• _WHAT YOU HAVE TO DO_:
Please retype the entries exactly as they stand, leaving out any pictures.

---

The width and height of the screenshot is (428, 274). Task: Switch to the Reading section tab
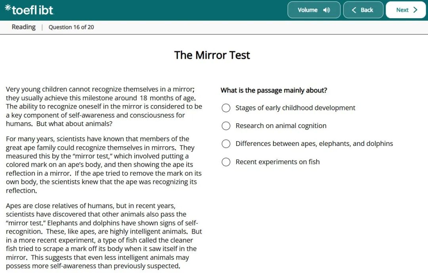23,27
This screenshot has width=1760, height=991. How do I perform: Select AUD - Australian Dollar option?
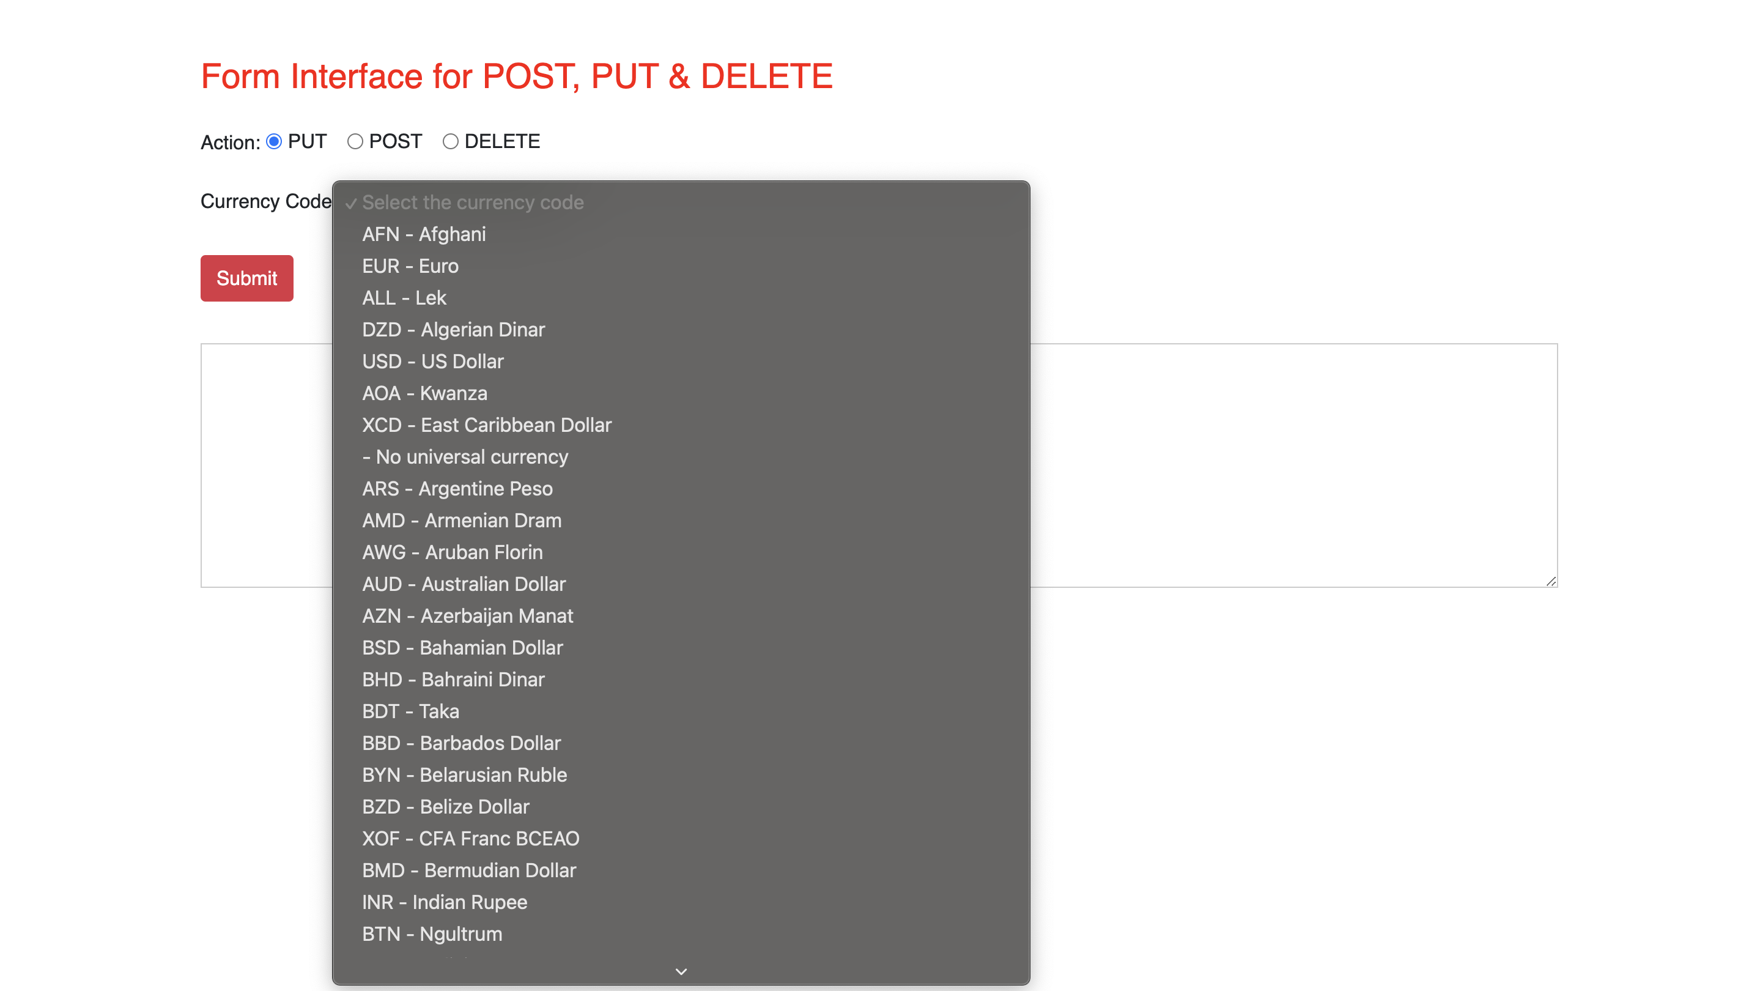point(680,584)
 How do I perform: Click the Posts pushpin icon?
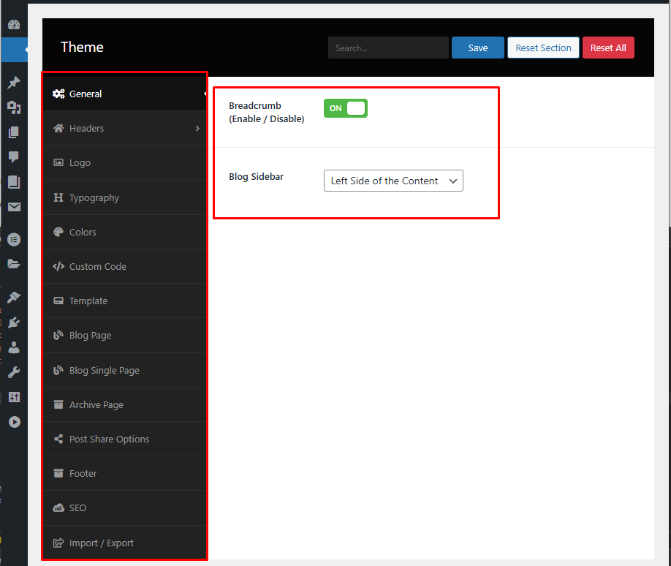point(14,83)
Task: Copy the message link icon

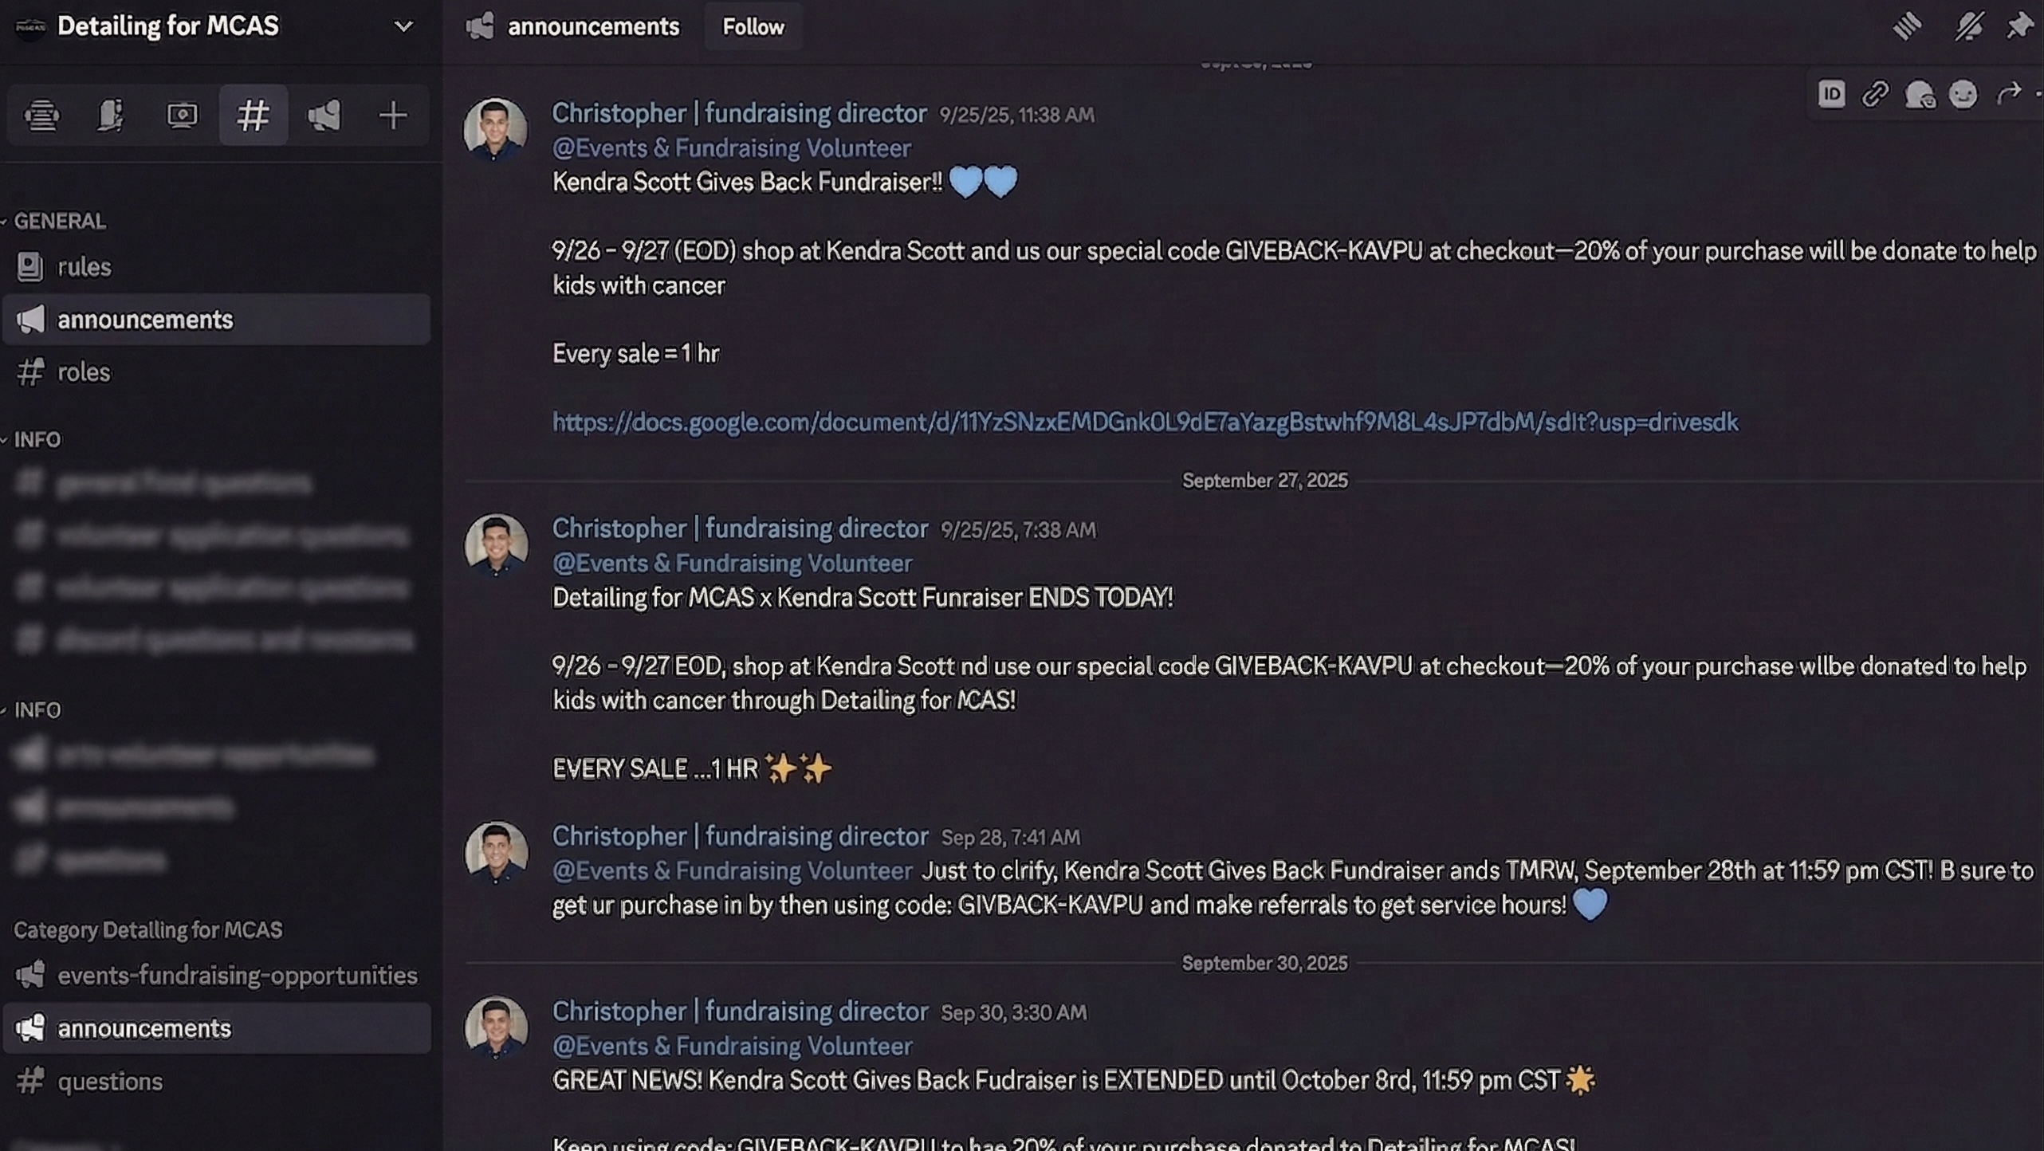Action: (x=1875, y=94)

---

• _SOLUTION FOR THIS PROBLEM_:
The width and height of the screenshot is (428, 274). Task: Switch to the Reading section tab
23,27
This screenshot has width=1760, height=991. How do I perform: Select AUD - Australian Dollar option?
point(680,584)
 How do I perform: Click the Posts pushpin icon?
point(14,83)
Task: Copy the message link icon

Action: (x=1875, y=94)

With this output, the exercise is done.